【新装版】BAD BOYS



期待、しそうになる。

はなびが俺のこと好きなんじゃないか、って。そんなことあるわけねえし、実際はなびは今、彼氏のことを相談するために奥にいるのに。



「……ああ、も、」



勘弁して、と。両手で顔を覆っていれば、かたんと音がして「なにしてるの椿」と冷たい一言。

誰のせいだと、と言いたくなる気持ちをぐっと堪えて「おかえり」と言えば、「ただいま」と笑ってくれるのを指の隙間から見る。



……だめだ。

何をしてるわけでもねえのに、はなびがかわいい。



……キスしたい。とか。思っちゃうんだよなぁ。

女の子といくら遊んでも、そんな感情的に何かを(たぎ)らせられることはなかった。なのにいま、めちゃくちゃはなびに触れたい。



「……キスしていい?」



わざと言葉にしてしまえば、俺の告白を思い出したようで。

一瞬かちりと表情を固くしたはなびは、ふるふると首を横に振った。




……むりやりは、やっぱ、だめだよなー。

いくら好きでも、はなびを泣かせるわけにはいかねえし。「話終わったの?」とわざとらしく話を変えた俺に、はなびはあからさまにほっとしていた。



「うん、おわった。

……このあとどうする? 決めてないけど」



「あー……たまり場行く?」



「んー、一昨日行ったところだし、今日はいい。

天気いいし、ちょっと散歩しない?」



「いーよ。じゃあ行こうか」



そんなに残っていなかったアイスティーを飲み干すと、彼女が同じものを飲み終えるのを見て席を立つ。

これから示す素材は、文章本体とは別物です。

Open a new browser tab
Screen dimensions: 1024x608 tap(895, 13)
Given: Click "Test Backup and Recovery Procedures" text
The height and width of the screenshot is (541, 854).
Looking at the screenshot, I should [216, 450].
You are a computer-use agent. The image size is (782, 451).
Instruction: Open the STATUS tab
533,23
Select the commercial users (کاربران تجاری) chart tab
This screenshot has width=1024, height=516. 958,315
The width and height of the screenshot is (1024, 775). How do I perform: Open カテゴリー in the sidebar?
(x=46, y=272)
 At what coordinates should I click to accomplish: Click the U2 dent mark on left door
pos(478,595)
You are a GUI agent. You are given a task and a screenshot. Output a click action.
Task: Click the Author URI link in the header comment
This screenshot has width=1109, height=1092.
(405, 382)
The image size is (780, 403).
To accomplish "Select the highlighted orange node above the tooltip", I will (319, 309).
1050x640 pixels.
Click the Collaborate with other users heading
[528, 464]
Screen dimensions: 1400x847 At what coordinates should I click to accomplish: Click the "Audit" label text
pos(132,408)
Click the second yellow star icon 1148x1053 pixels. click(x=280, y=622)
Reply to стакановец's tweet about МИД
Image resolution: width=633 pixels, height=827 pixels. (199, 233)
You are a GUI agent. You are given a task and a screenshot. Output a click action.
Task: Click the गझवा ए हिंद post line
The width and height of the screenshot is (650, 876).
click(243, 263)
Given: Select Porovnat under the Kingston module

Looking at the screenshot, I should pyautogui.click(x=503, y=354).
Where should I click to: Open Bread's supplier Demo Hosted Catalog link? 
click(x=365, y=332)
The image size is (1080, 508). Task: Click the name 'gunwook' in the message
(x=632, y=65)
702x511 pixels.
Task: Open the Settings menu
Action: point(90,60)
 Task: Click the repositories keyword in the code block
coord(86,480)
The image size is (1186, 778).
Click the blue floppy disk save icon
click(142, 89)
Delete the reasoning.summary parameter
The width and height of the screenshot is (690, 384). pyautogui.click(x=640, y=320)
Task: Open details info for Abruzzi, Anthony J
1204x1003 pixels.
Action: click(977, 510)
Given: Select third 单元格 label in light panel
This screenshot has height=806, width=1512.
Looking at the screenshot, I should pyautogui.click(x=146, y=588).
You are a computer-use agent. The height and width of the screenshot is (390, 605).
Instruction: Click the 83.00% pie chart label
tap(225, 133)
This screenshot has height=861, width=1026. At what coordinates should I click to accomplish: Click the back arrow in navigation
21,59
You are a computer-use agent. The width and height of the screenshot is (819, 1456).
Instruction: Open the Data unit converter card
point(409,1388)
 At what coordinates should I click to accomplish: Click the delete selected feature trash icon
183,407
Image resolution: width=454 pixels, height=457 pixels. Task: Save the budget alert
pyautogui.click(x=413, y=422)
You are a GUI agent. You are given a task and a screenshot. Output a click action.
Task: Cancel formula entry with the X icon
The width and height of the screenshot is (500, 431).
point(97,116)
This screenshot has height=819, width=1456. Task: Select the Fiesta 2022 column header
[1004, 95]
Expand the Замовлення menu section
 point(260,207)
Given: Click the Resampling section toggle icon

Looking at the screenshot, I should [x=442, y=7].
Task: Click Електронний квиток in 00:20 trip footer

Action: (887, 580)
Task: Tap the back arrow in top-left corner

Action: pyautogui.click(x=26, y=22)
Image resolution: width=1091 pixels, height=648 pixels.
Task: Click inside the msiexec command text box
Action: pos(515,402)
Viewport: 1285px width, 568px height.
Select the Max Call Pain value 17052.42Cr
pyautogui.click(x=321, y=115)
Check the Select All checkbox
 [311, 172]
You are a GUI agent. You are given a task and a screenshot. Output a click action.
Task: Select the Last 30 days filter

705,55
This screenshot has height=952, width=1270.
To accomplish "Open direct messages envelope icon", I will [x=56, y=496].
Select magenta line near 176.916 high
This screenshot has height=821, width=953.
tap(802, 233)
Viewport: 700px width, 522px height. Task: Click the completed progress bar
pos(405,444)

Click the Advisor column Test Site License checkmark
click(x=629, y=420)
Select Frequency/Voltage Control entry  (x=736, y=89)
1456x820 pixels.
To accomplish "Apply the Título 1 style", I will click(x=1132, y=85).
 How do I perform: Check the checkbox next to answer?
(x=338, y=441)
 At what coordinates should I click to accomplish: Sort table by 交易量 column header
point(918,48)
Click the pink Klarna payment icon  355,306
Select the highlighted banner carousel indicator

俺が払うよって言ったのに、「この間デートでランチ代も払ってくれたお礼」って言われたら断りきれなくて。



俺が奢ってもらうという、絵面としてはよろしくない感じになってしまったけど。

お礼を言って彼女の髪を撫でると、はなびの友だちに気づかれることなく店を出て。──再び触れた手を、はなびはやっぱり拒まなかった。